Oui, il serait bon qu’une version, sinon une édition, conforme, soit aujourd’hui disponible, — un livre numérique, est-ce si compliqué ?!
Oui, Artaud était un fou.
Oui, ses psychiatres se sont gravement trompés à son sujet.
Oui, les psychiatres de cette époque-là se sont gravement trompés en imposant l’électrochoc à leurs patients de 1938, jusqu’au début des années cinquante !
Oui, cela nous terrifie.
Oui, c’est du corps qu’il s’agit.
Oui, c’est de conscience, et de morale, qu’il s’agit.
Oui, cela nous passionne.
Oui, Florence de Mèredieu a raison de le souligner, il y a une « affaire Artaud », — il y en a même deux ! affaire d’un homme martyrisé ; affaire d’un poète trahi.
Comme toujours, c’est le pouvoir, l’enjeu de pouvoir qui est à l’œuvre.
D’abord, le pouvoir légitime qu’Artaud veut exercer sur sa langue ; pouvoir de poète, donc anodin, négligeable, pouvoir enfantin : puéril, n’est-ce pas ?
Ensuite, le pouvoir que la psychiatrie, l’institution psychiatrique exerce à l’abri des regards, derrière les murs, au nom de la « sacro-sainte-science » — violence de 50 chocs électriques qu’Antonin Artaud va subir contre son gré, au fil des ans.
Et puis — voulant marquer son territoire ? croyant bien faire ? — le pouvoir que s’arrogera Paule Thévenin : elle modifie les manuscrits du poète — petits chocs successifs, difficiles sinon impossibles à dénombrer, mais dont l’effet est patent :

« Ce pourquoi l’actuelle transcription — qui réarticule et bouscule en permanence la suite chronologique du texte, qui ponctue systématiquement des écrits très peu ponctués et rejustifie en permanence ce texte en lui donnant une ordonnance spatiale très contraignante — cette transcription apparaît comme un non-sens ! Gommant l’essentiel du mouvement du texte, lui imposant un ordonnancement qui va à l’encontre de son rythme et de sa respiration première. Celle qui est lisible sur le manuscrit. » (Florence de Mèredieu, op. cit., page 189).

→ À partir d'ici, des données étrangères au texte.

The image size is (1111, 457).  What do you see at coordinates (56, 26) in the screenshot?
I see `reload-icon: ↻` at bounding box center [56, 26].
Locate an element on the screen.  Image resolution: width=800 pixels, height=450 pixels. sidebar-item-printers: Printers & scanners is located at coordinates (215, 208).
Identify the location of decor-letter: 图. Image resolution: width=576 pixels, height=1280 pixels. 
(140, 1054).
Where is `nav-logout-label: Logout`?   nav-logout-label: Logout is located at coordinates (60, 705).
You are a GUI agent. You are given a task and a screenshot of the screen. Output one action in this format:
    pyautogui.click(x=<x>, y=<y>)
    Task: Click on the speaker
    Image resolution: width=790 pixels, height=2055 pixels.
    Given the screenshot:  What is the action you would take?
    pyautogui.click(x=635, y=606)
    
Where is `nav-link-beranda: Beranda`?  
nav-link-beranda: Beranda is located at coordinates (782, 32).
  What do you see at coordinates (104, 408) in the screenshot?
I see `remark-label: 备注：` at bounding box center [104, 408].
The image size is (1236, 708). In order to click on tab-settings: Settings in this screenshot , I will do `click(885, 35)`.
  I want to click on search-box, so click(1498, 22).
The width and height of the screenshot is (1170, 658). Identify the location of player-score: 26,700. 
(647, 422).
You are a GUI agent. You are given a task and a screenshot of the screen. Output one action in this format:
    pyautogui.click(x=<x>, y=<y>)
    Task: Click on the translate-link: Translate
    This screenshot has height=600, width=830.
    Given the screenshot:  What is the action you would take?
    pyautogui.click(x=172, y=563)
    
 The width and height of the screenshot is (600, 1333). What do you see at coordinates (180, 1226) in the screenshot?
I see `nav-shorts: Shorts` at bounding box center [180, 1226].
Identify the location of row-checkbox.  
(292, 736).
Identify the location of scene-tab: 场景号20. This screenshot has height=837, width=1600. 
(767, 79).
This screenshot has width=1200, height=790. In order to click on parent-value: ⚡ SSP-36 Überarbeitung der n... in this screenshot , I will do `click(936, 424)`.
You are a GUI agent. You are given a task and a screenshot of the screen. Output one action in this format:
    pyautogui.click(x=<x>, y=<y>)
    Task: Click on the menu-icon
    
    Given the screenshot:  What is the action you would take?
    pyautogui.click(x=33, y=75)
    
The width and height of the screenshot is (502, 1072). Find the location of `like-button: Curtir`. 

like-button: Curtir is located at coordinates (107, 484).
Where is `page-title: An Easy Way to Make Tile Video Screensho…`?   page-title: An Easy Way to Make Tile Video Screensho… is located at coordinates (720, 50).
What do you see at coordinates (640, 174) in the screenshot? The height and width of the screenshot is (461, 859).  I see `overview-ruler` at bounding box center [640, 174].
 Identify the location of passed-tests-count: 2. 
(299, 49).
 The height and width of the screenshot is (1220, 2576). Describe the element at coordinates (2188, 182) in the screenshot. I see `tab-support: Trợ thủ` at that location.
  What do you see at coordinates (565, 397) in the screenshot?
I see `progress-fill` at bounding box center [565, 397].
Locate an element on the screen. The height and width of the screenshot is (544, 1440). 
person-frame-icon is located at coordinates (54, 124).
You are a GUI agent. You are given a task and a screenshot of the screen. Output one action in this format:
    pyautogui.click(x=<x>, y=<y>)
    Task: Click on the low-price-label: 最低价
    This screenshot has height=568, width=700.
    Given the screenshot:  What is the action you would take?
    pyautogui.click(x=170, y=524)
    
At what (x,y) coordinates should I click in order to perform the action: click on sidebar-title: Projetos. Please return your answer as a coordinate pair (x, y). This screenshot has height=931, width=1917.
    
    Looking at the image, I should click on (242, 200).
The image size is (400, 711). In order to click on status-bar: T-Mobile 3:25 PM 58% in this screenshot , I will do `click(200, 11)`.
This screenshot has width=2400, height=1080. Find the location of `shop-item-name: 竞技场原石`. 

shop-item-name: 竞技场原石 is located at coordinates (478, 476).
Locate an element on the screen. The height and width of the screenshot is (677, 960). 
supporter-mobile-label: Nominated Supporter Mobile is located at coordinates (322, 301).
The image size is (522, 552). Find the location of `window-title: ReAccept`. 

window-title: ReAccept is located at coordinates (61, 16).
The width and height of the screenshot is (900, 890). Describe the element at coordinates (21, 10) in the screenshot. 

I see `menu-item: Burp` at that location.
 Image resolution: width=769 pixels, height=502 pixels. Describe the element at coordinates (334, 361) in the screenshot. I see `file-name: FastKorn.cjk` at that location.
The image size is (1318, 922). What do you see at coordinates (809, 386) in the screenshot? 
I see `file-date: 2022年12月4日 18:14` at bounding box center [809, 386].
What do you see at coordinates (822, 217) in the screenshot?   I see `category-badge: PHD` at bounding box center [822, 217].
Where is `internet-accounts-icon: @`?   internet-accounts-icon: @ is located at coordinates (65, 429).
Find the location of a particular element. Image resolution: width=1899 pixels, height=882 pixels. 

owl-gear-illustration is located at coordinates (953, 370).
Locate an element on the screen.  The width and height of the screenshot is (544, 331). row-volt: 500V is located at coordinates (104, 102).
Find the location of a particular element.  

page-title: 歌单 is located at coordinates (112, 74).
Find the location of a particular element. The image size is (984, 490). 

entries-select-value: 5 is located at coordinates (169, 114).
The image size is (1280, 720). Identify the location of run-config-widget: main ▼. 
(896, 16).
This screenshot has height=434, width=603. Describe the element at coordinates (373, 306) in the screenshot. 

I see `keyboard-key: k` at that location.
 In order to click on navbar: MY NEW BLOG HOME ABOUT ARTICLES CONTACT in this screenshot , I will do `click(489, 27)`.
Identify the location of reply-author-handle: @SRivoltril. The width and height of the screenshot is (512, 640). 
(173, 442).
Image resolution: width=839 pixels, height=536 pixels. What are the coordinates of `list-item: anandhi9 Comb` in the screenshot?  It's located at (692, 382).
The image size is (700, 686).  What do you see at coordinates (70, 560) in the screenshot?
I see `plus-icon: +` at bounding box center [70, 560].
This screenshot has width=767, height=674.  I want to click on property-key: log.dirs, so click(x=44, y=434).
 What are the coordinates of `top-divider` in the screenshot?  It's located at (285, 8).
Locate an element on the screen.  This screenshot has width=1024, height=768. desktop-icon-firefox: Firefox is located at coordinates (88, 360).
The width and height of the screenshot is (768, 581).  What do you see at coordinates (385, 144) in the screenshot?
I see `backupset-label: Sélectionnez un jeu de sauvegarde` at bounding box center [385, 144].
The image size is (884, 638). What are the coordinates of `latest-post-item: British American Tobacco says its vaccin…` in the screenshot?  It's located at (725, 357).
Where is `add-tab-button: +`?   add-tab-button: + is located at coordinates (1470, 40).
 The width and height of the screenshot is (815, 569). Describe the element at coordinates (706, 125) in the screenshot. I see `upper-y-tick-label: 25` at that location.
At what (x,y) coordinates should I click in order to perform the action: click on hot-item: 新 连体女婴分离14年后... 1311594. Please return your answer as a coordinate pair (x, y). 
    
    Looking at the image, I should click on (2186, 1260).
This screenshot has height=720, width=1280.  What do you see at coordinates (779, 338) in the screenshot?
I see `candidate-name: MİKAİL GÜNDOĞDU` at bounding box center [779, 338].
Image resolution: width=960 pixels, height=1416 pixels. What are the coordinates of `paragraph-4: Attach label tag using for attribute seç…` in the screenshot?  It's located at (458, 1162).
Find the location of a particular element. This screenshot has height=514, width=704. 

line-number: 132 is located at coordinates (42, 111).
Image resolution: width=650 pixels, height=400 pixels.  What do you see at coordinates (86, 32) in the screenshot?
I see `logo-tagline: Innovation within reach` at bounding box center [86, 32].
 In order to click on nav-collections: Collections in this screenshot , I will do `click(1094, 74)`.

Et donc le pouvoir —  également légitime — que Florence de Mèredieu prend à son tour, au travers d’une fine, patiente, pertinente analyse de toute l’affaire, où sont mis à nu les erreurs, et les abus.
Sans compter la posture commode — la mienne — de celui qui cherche à faire la part des choses, au moins pour lui-même…

Pour plus de détails, se reporter au blog de Florence de Mèredieu.


[1] Pessoa : « (…) et je vais terminer ici parce que je suis un dément et que je l’ai toujours été et que c’est de naissance (…) et il semble impossible que cela ait été écrit par un être humain, mais c’est moi qui l’ait écrit » (Fernando Pessoa, Lettres à la fiancée, Rivages poche, page 123).